Dataset rows
┌──
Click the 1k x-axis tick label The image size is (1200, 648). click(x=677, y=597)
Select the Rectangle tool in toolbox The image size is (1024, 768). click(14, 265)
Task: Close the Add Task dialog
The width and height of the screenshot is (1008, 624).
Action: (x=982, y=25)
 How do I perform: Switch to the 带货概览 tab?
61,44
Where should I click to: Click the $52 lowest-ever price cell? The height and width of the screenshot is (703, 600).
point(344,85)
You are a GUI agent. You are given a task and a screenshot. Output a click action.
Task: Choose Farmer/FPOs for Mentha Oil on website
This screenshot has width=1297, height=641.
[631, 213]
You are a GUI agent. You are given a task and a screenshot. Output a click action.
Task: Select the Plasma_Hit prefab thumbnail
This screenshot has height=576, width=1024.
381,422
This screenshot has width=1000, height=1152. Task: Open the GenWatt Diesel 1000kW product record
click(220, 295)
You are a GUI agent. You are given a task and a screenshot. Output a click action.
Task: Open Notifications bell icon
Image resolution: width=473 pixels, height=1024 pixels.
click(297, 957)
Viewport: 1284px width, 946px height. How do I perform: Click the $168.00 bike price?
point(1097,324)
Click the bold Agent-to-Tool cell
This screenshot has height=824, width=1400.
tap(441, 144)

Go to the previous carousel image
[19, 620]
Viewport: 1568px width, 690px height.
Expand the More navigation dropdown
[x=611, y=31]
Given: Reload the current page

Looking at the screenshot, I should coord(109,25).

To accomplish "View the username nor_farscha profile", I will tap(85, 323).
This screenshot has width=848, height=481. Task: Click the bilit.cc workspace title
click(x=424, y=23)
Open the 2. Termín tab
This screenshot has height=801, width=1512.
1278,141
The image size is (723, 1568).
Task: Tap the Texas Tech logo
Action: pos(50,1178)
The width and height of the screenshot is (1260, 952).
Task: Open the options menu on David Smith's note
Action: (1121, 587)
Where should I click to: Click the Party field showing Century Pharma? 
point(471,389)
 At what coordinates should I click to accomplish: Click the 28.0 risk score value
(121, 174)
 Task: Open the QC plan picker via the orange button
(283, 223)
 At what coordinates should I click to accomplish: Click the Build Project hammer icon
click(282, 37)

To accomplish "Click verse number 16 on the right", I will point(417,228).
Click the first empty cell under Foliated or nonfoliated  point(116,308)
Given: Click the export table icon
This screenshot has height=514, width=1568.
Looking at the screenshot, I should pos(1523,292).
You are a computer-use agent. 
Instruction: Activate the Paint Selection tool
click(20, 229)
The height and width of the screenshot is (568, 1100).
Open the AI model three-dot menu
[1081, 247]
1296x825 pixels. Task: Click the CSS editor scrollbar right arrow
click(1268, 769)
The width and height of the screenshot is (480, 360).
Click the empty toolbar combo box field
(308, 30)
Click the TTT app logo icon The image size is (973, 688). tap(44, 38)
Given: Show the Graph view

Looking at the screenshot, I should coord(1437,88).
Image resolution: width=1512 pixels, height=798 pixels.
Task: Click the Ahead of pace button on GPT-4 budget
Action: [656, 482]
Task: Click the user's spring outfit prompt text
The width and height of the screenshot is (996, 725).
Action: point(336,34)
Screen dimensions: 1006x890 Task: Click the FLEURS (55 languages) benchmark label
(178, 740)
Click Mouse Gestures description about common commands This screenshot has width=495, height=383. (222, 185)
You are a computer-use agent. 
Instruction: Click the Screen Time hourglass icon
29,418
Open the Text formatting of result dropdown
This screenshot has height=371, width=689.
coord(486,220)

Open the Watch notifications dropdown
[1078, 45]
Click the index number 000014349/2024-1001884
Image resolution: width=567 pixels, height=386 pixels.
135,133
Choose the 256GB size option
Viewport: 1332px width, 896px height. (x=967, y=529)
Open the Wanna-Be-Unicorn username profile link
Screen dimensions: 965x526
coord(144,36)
└──
What you should do :: Reproduce the lines of data above character for character.

Problem solution ::
Click the 1k x-axis tick label The image size is (1200, 648). click(x=677, y=597)
Select the Rectangle tool in toolbox The image size is (1024, 768). click(14, 265)
Task: Close the Add Task dialog
The width and height of the screenshot is (1008, 624).
Action: (x=982, y=25)
 How do I perform: Switch to the 带货概览 tab?
61,44
Where should I click to: Click the $52 lowest-ever price cell? The height and width of the screenshot is (703, 600).
point(344,85)
You are a GUI agent. You are given a task and a screenshot. Output a click action.
Task: Choose Farmer/FPOs for Mentha Oil on website
This screenshot has width=1297, height=641.
[631, 213]
You are a GUI agent. You are given a task and a screenshot. Output a click action.
Task: Select the Plasma_Hit prefab thumbnail
This screenshot has height=576, width=1024.
381,422
This screenshot has width=1000, height=1152. Task: Open the GenWatt Diesel 1000kW product record
click(220, 295)
You are a GUI agent. You are given a task and a screenshot. Output a click action.
Task: Open Notifications bell icon
Image resolution: width=473 pixels, height=1024 pixels.
click(297, 957)
Viewport: 1284px width, 946px height. How do I perform: Click the $168.00 bike price?
point(1097,324)
Click the bold Agent-to-Tool cell
This screenshot has height=824, width=1400.
tap(441, 144)

Go to the previous carousel image
[19, 620]
Viewport: 1568px width, 690px height.
Expand the More navigation dropdown
[x=611, y=31]
Given: Reload the current page

Looking at the screenshot, I should coord(109,25).

To accomplish "View the username nor_farscha profile", I will tap(85, 323).
This screenshot has width=848, height=481. Task: Click the bilit.cc workspace title
click(x=424, y=23)
Open the 2. Termín tab
This screenshot has height=801, width=1512.
1278,141
The image size is (723, 1568).
Task: Tap the Texas Tech logo
Action: pos(50,1178)
The width and height of the screenshot is (1260, 952).
Task: Open the options menu on David Smith's note
Action: (1121, 587)
Where should I click to: Click the Party field showing Century Pharma? 
point(471,389)
 At what coordinates should I click to accomplish: Click the 28.0 risk score value
(121, 174)
 Task: Open the QC plan picker via the orange button
(283, 223)
 At what coordinates should I click to accomplish: Click the Build Project hammer icon
click(282, 37)

To accomplish "Click verse number 16 on the right", I will point(417,228).
Click the first empty cell under Foliated or nonfoliated  point(116,308)
Given: Click the export table icon
This screenshot has height=514, width=1568.
Looking at the screenshot, I should pos(1523,292).
You are a computer-use agent. 
Instruction: Activate the Paint Selection tool
click(20, 229)
The height and width of the screenshot is (568, 1100).
Open the AI model three-dot menu
[1081, 247]
1296x825 pixels. Task: Click the CSS editor scrollbar right arrow
click(1268, 769)
The width and height of the screenshot is (480, 360).
Click the empty toolbar combo box field
(308, 30)
Click the TTT app logo icon The image size is (973, 688). tap(44, 38)
Given: Show the Graph view

Looking at the screenshot, I should coord(1437,88).
Image resolution: width=1512 pixels, height=798 pixels.
Task: Click the Ahead of pace button on GPT-4 budget
Action: [656, 482]
Task: Click the user's spring outfit prompt text
The width and height of the screenshot is (996, 725).
Action: point(336,34)
Screen dimensions: 1006x890 Task: Click the FLEURS (55 languages) benchmark label
(178, 740)
Click Mouse Gestures description about common commands This screenshot has width=495, height=383. (222, 185)
You are a computer-use agent. 
Instruction: Click the Screen Time hourglass icon
29,418
Open the Text formatting of result dropdown
This screenshot has height=371, width=689.
coord(486,220)

Open the Watch notifications dropdown
[1078, 45]
Click the index number 000014349/2024-1001884
Image resolution: width=567 pixels, height=386 pixels.
135,133
Choose the 256GB size option
Viewport: 1332px width, 896px height. (x=967, y=529)
Open the Wanna-Be-Unicorn username profile link
Screen dimensions: 965x526
coord(144,36)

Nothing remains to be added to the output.